The input section start

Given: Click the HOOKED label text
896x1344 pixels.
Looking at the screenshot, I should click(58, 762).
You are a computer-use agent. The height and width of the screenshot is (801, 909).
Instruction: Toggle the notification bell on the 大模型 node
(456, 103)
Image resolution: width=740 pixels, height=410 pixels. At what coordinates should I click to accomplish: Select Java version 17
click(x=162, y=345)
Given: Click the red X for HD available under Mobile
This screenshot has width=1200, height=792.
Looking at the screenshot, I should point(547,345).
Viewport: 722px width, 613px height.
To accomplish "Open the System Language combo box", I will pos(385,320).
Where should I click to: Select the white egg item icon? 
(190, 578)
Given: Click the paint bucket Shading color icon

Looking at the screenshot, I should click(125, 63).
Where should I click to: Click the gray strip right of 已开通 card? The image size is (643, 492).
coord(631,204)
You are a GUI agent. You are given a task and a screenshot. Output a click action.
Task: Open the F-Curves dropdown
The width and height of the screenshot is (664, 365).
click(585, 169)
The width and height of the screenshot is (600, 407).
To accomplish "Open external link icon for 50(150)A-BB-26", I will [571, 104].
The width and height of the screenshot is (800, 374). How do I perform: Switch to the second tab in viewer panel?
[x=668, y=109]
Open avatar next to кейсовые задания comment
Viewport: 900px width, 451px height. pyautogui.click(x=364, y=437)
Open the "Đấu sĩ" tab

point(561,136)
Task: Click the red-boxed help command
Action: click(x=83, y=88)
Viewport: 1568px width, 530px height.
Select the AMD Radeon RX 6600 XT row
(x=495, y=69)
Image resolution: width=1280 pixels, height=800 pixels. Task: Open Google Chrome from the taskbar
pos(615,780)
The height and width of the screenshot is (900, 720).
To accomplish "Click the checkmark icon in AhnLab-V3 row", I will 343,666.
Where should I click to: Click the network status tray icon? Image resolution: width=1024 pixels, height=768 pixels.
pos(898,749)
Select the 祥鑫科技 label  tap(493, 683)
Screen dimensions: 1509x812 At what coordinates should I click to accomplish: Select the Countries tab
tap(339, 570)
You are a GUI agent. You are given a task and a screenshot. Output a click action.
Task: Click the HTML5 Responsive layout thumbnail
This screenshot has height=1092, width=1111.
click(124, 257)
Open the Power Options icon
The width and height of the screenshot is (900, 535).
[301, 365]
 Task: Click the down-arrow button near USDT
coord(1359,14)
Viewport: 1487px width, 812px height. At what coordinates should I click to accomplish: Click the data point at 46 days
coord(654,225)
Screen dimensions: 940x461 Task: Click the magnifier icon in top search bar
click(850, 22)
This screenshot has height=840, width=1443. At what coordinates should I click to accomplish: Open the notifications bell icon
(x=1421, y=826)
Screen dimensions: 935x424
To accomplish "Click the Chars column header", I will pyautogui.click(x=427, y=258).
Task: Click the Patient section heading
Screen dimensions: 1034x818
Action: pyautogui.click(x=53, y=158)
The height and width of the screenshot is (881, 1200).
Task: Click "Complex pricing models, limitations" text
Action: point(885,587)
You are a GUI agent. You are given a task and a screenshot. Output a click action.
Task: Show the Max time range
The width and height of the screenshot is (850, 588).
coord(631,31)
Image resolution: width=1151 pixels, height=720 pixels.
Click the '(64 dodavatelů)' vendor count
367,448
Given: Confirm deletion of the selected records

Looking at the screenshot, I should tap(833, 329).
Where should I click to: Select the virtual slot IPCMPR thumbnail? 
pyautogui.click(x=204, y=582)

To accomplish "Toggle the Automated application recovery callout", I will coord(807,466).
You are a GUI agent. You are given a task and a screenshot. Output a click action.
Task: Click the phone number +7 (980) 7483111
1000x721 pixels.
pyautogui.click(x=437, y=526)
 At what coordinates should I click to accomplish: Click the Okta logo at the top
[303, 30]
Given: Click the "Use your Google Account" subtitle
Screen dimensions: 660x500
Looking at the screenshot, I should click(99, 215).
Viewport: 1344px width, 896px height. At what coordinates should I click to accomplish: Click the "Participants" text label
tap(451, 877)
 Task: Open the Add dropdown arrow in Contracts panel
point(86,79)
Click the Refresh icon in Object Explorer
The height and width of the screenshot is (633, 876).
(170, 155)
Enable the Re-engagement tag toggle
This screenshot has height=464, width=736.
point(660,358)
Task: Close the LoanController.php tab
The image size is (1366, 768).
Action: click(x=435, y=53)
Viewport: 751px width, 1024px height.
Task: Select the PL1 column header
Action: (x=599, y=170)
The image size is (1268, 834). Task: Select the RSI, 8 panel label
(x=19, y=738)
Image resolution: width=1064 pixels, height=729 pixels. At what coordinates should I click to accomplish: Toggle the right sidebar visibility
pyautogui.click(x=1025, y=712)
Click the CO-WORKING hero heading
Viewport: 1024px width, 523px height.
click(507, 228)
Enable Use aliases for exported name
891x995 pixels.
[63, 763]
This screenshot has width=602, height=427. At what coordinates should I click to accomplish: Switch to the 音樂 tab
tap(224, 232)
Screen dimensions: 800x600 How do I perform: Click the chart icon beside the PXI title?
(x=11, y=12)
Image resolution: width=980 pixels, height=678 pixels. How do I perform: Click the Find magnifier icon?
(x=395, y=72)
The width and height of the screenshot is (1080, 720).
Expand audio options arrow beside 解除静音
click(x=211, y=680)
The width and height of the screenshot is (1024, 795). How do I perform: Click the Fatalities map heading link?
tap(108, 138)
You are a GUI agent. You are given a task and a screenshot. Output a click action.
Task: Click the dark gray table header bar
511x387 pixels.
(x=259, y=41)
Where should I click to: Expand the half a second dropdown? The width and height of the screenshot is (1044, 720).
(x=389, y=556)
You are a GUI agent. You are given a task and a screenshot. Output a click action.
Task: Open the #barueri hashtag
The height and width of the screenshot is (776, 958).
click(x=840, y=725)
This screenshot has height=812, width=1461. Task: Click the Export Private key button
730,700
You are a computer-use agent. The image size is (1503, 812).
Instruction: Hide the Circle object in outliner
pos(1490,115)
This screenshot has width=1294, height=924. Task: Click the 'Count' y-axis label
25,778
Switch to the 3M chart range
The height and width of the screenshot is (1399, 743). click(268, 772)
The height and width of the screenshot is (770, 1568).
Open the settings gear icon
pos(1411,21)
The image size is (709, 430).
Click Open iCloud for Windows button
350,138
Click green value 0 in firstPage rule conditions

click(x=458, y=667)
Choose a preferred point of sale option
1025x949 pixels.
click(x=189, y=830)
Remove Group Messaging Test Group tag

The input section end

The reply should contain all of the entries exactly as shown above.

Given: Click the HOOKED label text
896x1344 pixels.
Looking at the screenshot, I should click(58, 762).
You are a computer-use agent. The height and width of the screenshot is (801, 909).
Instruction: Toggle the notification bell on the 大模型 node
(456, 103)
Image resolution: width=740 pixels, height=410 pixels. At what coordinates should I click to accomplish: Select Java version 17
click(x=162, y=345)
Given: Click the red X for HD available under Mobile
This screenshot has width=1200, height=792.
Looking at the screenshot, I should point(547,345).
Viewport: 722px width, 613px height.
To accomplish "Open the System Language combo box", I will pos(385,320).
Where should I click to: Select the white egg item icon? 
(190, 578)
Given: Click the paint bucket Shading color icon

Looking at the screenshot, I should click(125, 63).
Where should I click to: Click the gray strip right of 已开通 card? The image size is (643, 492).
coord(631,204)
You are a GUI agent. You are given a task and a screenshot. Output a click action.
Task: Open the F-Curves dropdown
The width and height of the screenshot is (664, 365).
click(585, 169)
The width and height of the screenshot is (600, 407).
To accomplish "Open external link icon for 50(150)A-BB-26", I will [571, 104].
The width and height of the screenshot is (800, 374). How do I perform: Switch to the second tab in viewer panel?
[x=668, y=109]
Open avatar next to кейсовые задания comment
Viewport: 900px width, 451px height. pyautogui.click(x=364, y=437)
Open the "Đấu sĩ" tab

point(561,136)
Task: Click the red-boxed help command
Action: click(x=83, y=88)
Viewport: 1568px width, 530px height.
Select the AMD Radeon RX 6600 XT row
(x=495, y=69)
Image resolution: width=1280 pixels, height=800 pixels. Task: Open Google Chrome from the taskbar
pos(615,780)
The height and width of the screenshot is (900, 720).
To accomplish "Click the checkmark icon in AhnLab-V3 row", I will 343,666.
Where should I click to: Click the network status tray icon? Image resolution: width=1024 pixels, height=768 pixels.
pos(898,749)
Select the 祥鑫科技 label  tap(493, 683)
Screen dimensions: 1509x812 At what coordinates should I click to accomplish: Select the Countries tab
tap(339, 570)
You are a GUI agent. You are given a task and a screenshot. Output a click action.
Task: Click the HTML5 Responsive layout thumbnail
This screenshot has height=1092, width=1111.
click(124, 257)
Open the Power Options icon
The width and height of the screenshot is (900, 535).
[301, 365]
 Task: Click the down-arrow button near USDT
coord(1359,14)
Viewport: 1487px width, 812px height. At what coordinates should I click to accomplish: Click the data point at 46 days
coord(654,225)
Screen dimensions: 940x461 Task: Click the magnifier icon in top search bar
click(850, 22)
This screenshot has height=840, width=1443. At what coordinates should I click to accomplish: Open the notifications bell icon
(x=1421, y=826)
Screen dimensions: 935x424
To accomplish "Click the Chars column header", I will pyautogui.click(x=427, y=258).
Task: Click the Patient section heading
Screen dimensions: 1034x818
Action: pyautogui.click(x=53, y=158)
The height and width of the screenshot is (881, 1200).
Task: Click "Complex pricing models, limitations" text
Action: point(885,587)
You are a GUI agent. You are given a task and a screenshot. Output a click action.
Task: Show the Max time range
The width and height of the screenshot is (850, 588).
coord(631,31)
Image resolution: width=1151 pixels, height=720 pixels.
Click the '(64 dodavatelů)' vendor count
367,448
Given: Confirm deletion of the selected records

Looking at the screenshot, I should tap(833, 329).
Where should I click to: Select the virtual slot IPCMPR thumbnail? 
pyautogui.click(x=204, y=582)

To accomplish "Toggle the Automated application recovery callout", I will coord(807,466).
You are a GUI agent. You are given a task and a screenshot. Output a click action.
Task: Click the phone number +7 (980) 7483111
1000x721 pixels.
pyautogui.click(x=437, y=526)
 At what coordinates should I click to accomplish: Click the Okta logo at the top
[303, 30]
Given: Click the "Use your Google Account" subtitle
Screen dimensions: 660x500
Looking at the screenshot, I should click(99, 215).
Viewport: 1344px width, 896px height. At what coordinates should I click to accomplish: Click the "Participants" text label
tap(451, 877)
 Task: Open the Add dropdown arrow in Contracts panel
point(86,79)
Click the Refresh icon in Object Explorer
The height and width of the screenshot is (633, 876).
(170, 155)
Enable the Re-engagement tag toggle
This screenshot has height=464, width=736.
point(660,358)
Task: Close the LoanController.php tab
The image size is (1366, 768).
Action: click(x=435, y=53)
Viewport: 751px width, 1024px height.
Task: Select the PL1 column header
Action: (x=599, y=170)
The image size is (1268, 834). Task: Select the RSI, 8 panel label
(x=19, y=738)
Image resolution: width=1064 pixels, height=729 pixels. At what coordinates should I click to accomplish: Toggle the right sidebar visibility
pyautogui.click(x=1025, y=712)
Click the CO-WORKING hero heading
Viewport: 1024px width, 523px height.
click(507, 228)
Enable Use aliases for exported name
891x995 pixels.
[63, 763]
This screenshot has width=602, height=427. At what coordinates should I click to accomplish: Switch to the 音樂 tab
tap(224, 232)
Screen dimensions: 800x600 How do I perform: Click the chart icon beside the PXI title?
(x=11, y=12)
Image resolution: width=980 pixels, height=678 pixels. How do I perform: Click the Find magnifier icon?
(x=395, y=72)
The width and height of the screenshot is (1080, 720).
Expand audio options arrow beside 解除静音
click(x=211, y=680)
The width and height of the screenshot is (1024, 795). How do I perform: Click the Fatalities map heading link?
tap(108, 138)
You are a GUI agent. You are given a task and a screenshot. Output a click action.
Task: Click the dark gray table header bar
511x387 pixels.
(x=259, y=41)
Where should I click to: Expand the half a second dropdown? The width and height of the screenshot is (1044, 720).
(x=389, y=556)
You are a GUI agent. You are given a task and a screenshot. Output a click action.
Task: Open the #barueri hashtag
The height and width of the screenshot is (776, 958).
click(x=840, y=725)
This screenshot has height=812, width=1461. Task: Click the Export Private key button
730,700
You are a computer-use agent. The image size is (1503, 812).
Instruction: Hide the Circle object in outliner
pos(1490,115)
This screenshot has width=1294, height=924. Task: Click the 'Count' y-axis label
25,778
Switch to the 3M chart range
The height and width of the screenshot is (1399, 743). click(268, 772)
The height and width of the screenshot is (770, 1568).
Open the settings gear icon
pos(1411,21)
The image size is (709, 430).
Click Open iCloud for Windows button
350,138
Click green value 0 in firstPage rule conditions

click(x=458, y=667)
Choose a preferred point of sale option
1025x949 pixels.
click(x=189, y=830)
Remove Group Messaging Test Group tag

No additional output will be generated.